Wisconsin Potato Farm Wins Environmental Award
Congratulations to Heartland Farms — a fifth generation family farm headquartered in Hancock, Wisconsin — for winning the 2011 National Potato Council Environmental Stewardship Award.
Sustainability has long been a practice for the Pavelski family. The original farm consisted of 80 acres and was started by August Pavelski — great-great-grandfather to Richard Pavelski, current CEO of Heartland Farms — in 1873. By 1908, the Pavelski family was shipping potatoes to Chicago by rail car. Today, the farm consists of 15,000 acres, with 8,000 acres dedicated to growing sustainable potatoes for the potato chip industry. Heartland Farms has advanced storage facilities that can hold 175,000 tons of produce and ships about 60 truck loads each day.
In order to be a quality food source, notes Jeremie Pavelski, growers need to preserve the very resources that are their livelihood. To that end, the Pavelski family teams with University of Wisconsin-Madison (UW) researchers on a wide variety of sustainable projects — always seeking to improve their sustainable means of farming.
Heartland Farms:
- Preserves and protects natural resources.
- Takes care of its employees and its community.
- Works to develop economically viable means of sustainable farming that don’t sacrifice long-term conservation and preservation goals for short-term profits.
As part of its sustainable practices, Heartland Farms:
- Utilizes low horse power and low pressure irrigation systems with drop nozzles that reduce water loss and power use.

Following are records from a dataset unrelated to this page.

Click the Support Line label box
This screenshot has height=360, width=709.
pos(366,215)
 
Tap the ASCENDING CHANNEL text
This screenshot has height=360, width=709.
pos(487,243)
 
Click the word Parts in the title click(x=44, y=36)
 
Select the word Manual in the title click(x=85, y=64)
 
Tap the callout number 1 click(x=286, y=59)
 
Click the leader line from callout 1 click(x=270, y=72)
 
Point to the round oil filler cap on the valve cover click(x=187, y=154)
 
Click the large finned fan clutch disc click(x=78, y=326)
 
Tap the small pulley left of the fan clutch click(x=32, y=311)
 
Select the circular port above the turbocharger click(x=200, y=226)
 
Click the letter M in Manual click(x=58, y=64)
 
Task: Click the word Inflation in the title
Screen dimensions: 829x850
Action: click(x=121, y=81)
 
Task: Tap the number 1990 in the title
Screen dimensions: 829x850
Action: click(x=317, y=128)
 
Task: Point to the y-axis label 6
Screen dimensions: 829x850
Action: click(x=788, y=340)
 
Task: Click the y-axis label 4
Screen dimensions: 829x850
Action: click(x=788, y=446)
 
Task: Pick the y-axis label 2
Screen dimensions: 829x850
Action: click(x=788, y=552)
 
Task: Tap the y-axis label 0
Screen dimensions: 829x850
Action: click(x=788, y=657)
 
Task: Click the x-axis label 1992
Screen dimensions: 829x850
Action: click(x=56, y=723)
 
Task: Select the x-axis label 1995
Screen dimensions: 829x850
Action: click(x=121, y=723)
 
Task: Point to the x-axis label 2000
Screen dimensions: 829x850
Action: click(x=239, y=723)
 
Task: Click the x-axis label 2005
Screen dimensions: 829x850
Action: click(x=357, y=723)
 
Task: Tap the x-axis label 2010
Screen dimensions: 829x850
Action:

They also utilize soil moisture probes and work with UW-Madison researchers to fine tune the irrigation schedule to ensure that water resources are preserved without placing the plants in water stress that can reduce crop outputs. Heartland Farms is also part of the Central Wisconsin Groundwater Taskforce and partakes in studies to measure how water fluctuates in irrigation wells throughout Wisconsin. All potatoes are washed with recycled water.
- Practices Integrated Pest Management (IPM) to control pests that can damage crops. Crop scouts monitor fields for pests and then specific areas are targeted for spraying. Crops are also rotated to limit increases in pest populations and pest mitigation resources are rotated to ensure that pests do not build resistance to treatments.
- Utilizes advanced technologies to prevent nematodes from destroying the roots of plants, with specific and reduced fumigant applications made in targeted areas only.
- Has reclaimed land ravaged by a forest fire. Rather than simply burning the stumps of dead trees, Heartland Farms had the stumps converted to chips that are used as a fuel source by a local power plant.
- Restores natural habits on its non-farmed lands in order to preserve natural environments for deer, turkey, endangered Blue Karner Butterflies, waterfowl and cranes.